- [Excerpt]:

::::::::::

Open C8-DO opened 6 years ago

C8-DO commented 6 years ago

Quotes are always changed into typographer's quotes, no matter whether the Smartypants option is activated or not. I have to change the corresponding settings in the system preferences to get straight quotes, which is quite annoying.

And regardless of the settings, inside of codesections quotes should never be changed. All programming languages (I know) use straight quotes, so this is how code should be rendered. And strings won't be color coded with typographer's quotes, either.

I am using MacDown Version 0.7.2d81 (951) right now. Not sure if this problem occurs in the current stable version, too.

FranklinYu commented 6 years ago

I think you are talking to the editor pane. That is not handled by the preferences. If you enable Smartypants in system preference, MacDown would have already received curly quote as soon as you type the quote character; I don't think there is any way for MacDown to tell whether you intend curly quote or straight quote, since MacDown only sees curly quote in the document.

That checkbox in MacDown preference only matters if you have straight quote in source file (.md file), that is, if macOS doesn't convert them automatically. This way straight quote is preserved in source file, and MacDown has the opportunity to choose to render it as curly quote or straight quote. (Yes, MacDown can render straight quote as curly quote, without changing the source file.)

Speaking of disabling Smartypants in code section, that's a good idea. Need more research about the approach though. #385 is related. In conclusion, Smartypants should be disabled both in code section and in math section.

If you feel good about it, I'm going to change the title to focus on second issue.

C8-DO commented 6 years ago

I don't agree with you here. Straight and curly quotes are two different characters, and you can specifically enter them. On my (German) keyboard, if I type Shift-2, I get straight quotes, if I type Option-Shift-2I get curly quotes. The system settings for typographer's quotes catches the Shift-2 and "translates" it to Option-Shift-2.

I think you should be able to do something similar in the editor pane (but I don't use Xcode, so I might be wrong). If smartypants in turned on, "translate" Shift-2(ASCII 34) into the appropriate character for the user's system language. If it's turned off, don't change the character. Or the other way round, if you receive the character for curly quotes in the system language and smartypants is turned off, translate it to ASCII 34. That's how I would basically go about it.

But nevertheless, smartypants currently does not work how you described. In my system settings typographer's quotes are turned on, in MacDown they're turned off. But the quotes are rendered as curly quotes, regardless.

::::::::::

Records drawn from a dataset
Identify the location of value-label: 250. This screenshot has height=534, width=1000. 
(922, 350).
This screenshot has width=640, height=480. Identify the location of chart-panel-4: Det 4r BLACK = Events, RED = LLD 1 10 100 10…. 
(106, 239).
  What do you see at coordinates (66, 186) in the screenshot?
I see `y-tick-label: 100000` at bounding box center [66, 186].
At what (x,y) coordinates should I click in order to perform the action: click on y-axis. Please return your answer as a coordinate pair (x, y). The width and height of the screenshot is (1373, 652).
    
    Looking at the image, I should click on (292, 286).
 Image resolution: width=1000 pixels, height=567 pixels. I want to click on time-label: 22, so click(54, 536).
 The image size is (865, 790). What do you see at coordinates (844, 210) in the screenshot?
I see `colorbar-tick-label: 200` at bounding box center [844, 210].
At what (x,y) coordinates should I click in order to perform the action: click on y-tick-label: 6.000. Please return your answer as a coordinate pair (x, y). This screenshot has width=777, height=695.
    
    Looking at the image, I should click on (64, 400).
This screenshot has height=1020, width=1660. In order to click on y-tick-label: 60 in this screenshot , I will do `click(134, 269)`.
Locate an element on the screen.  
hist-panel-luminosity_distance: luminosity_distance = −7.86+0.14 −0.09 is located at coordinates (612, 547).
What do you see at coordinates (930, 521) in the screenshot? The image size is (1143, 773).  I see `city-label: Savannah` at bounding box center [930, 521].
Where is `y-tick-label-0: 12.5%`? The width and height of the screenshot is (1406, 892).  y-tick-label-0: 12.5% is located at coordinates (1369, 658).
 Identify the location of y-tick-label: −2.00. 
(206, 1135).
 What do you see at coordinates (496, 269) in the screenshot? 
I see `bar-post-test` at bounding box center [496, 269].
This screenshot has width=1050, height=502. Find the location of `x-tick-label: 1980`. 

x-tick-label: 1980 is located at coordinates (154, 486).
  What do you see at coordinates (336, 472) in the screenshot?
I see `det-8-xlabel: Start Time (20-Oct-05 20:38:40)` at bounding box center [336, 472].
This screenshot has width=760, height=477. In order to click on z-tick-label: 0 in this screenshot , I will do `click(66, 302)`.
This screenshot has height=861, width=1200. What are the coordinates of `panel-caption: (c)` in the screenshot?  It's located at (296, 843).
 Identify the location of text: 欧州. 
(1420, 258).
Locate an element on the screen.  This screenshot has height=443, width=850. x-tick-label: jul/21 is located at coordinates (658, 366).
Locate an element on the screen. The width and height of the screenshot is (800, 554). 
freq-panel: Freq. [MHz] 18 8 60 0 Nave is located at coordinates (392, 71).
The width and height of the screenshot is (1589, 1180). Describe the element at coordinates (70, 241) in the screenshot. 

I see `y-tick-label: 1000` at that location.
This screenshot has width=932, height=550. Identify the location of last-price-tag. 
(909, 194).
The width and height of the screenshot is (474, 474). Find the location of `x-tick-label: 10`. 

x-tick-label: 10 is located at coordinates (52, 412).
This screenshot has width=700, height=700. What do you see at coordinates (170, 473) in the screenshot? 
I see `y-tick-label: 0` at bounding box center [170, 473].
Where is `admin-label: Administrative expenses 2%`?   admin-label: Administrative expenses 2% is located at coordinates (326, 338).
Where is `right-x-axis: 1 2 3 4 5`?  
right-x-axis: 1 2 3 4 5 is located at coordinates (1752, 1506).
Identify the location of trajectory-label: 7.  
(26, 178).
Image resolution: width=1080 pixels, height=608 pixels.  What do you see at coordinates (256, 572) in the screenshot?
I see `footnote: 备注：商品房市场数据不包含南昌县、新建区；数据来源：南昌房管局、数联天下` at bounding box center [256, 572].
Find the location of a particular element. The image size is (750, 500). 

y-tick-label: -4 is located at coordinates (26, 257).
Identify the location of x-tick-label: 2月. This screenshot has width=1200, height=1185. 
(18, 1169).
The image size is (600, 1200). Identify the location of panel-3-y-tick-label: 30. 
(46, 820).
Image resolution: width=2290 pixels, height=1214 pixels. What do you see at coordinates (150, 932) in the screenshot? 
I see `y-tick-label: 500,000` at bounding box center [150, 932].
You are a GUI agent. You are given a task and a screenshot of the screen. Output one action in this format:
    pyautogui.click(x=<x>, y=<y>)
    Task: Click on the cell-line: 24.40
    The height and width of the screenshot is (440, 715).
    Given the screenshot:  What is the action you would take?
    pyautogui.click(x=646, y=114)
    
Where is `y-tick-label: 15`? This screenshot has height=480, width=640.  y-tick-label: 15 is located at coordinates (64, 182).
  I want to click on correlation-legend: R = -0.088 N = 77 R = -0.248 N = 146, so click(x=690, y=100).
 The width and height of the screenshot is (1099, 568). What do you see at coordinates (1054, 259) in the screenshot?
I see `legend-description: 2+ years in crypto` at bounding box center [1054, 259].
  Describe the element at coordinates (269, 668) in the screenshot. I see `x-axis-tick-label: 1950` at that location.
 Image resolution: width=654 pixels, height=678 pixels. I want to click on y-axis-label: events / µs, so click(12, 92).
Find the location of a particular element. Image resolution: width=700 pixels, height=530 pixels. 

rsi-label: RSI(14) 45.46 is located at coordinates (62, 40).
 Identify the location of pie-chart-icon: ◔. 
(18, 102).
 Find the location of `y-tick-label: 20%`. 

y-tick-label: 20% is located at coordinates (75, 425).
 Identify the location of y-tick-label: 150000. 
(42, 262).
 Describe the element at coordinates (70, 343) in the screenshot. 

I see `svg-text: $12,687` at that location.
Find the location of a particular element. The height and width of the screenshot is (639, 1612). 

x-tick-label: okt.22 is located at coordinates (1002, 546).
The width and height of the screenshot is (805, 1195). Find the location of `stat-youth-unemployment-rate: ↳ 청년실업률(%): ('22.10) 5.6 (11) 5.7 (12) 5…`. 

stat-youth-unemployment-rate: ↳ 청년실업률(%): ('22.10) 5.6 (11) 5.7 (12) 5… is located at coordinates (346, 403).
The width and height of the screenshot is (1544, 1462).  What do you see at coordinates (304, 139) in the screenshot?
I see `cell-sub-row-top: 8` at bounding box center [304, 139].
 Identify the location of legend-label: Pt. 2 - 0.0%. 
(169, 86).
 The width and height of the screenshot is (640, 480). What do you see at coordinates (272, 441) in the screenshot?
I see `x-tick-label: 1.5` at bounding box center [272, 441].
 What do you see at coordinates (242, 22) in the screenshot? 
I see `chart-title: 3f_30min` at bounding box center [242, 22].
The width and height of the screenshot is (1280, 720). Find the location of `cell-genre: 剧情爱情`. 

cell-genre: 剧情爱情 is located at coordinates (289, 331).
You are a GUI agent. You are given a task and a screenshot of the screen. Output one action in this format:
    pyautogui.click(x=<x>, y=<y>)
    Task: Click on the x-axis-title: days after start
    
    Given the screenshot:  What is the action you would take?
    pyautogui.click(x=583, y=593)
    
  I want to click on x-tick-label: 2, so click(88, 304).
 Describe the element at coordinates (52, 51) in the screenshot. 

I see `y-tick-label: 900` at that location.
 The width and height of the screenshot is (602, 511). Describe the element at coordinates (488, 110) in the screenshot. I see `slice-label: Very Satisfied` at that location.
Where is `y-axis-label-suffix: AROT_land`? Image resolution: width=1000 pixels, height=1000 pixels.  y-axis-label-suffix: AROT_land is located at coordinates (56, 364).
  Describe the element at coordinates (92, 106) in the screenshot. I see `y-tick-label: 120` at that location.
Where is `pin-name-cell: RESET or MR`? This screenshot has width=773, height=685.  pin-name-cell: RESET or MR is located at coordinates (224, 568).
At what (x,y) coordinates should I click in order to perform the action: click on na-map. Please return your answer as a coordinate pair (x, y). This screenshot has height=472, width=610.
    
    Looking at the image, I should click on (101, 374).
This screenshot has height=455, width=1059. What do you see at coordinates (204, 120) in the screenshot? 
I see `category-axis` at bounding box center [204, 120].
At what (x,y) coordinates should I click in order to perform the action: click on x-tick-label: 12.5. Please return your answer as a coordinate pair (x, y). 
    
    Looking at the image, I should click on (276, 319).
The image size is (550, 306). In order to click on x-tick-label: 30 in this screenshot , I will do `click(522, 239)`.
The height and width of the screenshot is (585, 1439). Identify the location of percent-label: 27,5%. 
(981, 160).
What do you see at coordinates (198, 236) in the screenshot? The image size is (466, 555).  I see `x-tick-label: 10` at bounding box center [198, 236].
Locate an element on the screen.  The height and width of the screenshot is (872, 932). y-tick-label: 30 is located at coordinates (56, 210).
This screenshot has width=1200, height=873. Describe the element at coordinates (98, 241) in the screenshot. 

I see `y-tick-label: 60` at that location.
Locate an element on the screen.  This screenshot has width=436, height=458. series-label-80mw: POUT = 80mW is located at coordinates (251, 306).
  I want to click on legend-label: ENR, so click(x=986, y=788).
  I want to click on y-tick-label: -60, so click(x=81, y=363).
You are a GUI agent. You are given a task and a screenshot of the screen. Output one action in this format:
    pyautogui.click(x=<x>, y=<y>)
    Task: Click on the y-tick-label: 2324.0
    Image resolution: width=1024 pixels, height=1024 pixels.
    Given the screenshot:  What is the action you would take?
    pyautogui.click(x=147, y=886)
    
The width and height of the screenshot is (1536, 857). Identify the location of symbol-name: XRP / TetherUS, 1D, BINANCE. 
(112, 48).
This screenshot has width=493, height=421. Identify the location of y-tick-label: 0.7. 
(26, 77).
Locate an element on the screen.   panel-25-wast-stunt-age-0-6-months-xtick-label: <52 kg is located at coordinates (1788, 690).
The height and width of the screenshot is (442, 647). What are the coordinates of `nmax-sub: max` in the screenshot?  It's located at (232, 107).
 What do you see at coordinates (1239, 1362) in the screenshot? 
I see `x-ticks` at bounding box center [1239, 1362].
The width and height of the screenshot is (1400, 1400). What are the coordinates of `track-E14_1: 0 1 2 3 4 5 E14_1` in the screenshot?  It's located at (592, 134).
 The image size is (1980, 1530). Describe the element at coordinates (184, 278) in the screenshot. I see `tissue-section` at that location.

::::::::::

- [Prompt A]: Reproduce the passage of the MacDown discussion starting with "Speaking of disabling" and going on through "in math section.".
- [Prompt B]: List, in order, the author named for each comment in the MacDown discussion.
- [Prompt C]: Carry the MacDown discussion further from its final sentence.
These records stand apart from the MacDown discussion and are separate material.

- [Expected output A]:
Speaking of disabling Smartypants in code section, that's a good idea. Need more research about the approach though. #385 is related. In conclusion, Smartypants should be disabled both in code section and in math section.

- [Expected output B]: C8-DO, FranklinYu, C8-DO

- [Expected output C]:
smartypants

After some more tests it gets even stranger. Even though I have turned off typographer's quotes in the system settings, the result stays the same. Only if I specifically select straight quotes in the "for Double Quotes" popup menu in System Preferences, I get straight quotes (and this time in the editor pane and the preview).

And if I turn on smartypants in MacDown, while in the system settings they're still turned of, straight quotes are not rendered into curly quotes.

EDIT: I meant ASCII 34, of course.

C8-DO commented 6 years ago

So after some more test the bottom line is this: no matter what the system settings are, and no matter what the smartypants settings are, the preview will always show the same quotes that the editor shows.

FranklinYu commented 6 years ago

First of all, you meant smart quote substitution when you talked about the system preference for Smartypants, did you?

Assuming that is true, then the checkbox is not intended to change the behavior in editor pane, but the preview pane: screen-1 screen-2 Note that in both screenshots, the editor pane has straight quotes instead of curly quotes. So the MacDown preference doesn’t override system preference; they are just independent settings, in charge of different behaviors.

If you would like to disable smart quote substitution in MacDown editor, while keep it enabled system-wide, we may add another option for it. (In this case, it belongs to the Editor tab of preference window, not Markdown tab.)

In any case, if there is already curly quote in editor pane, it is expected to be previewed as-is. Smart quote always translate straight quote to curly one, never the other way around. It doesn’t need to be “smart” to translate multiple characters into one…

uranusjr commented 6 years ago

(Not entirely related to this issue, just some rumbling.)

Maybe it’s for the best if we just remove the Smartypants extension. It is hacky to start with, works “meh” at best, and sometimes even causes troubles. macOS handles UTF-8 fine, and we’re always saving to UTF-8 anyway. People should just learn how to type smart quotes.

FranklinYu commented 6 years ago

Then I suggest split this issue into three:

  1. Disable Smartypants in math and code section
  2. Application-wise smart quote substitution setting
  3. [Discussion] Remove Smartypants support

where the 3rd issue may close 1st.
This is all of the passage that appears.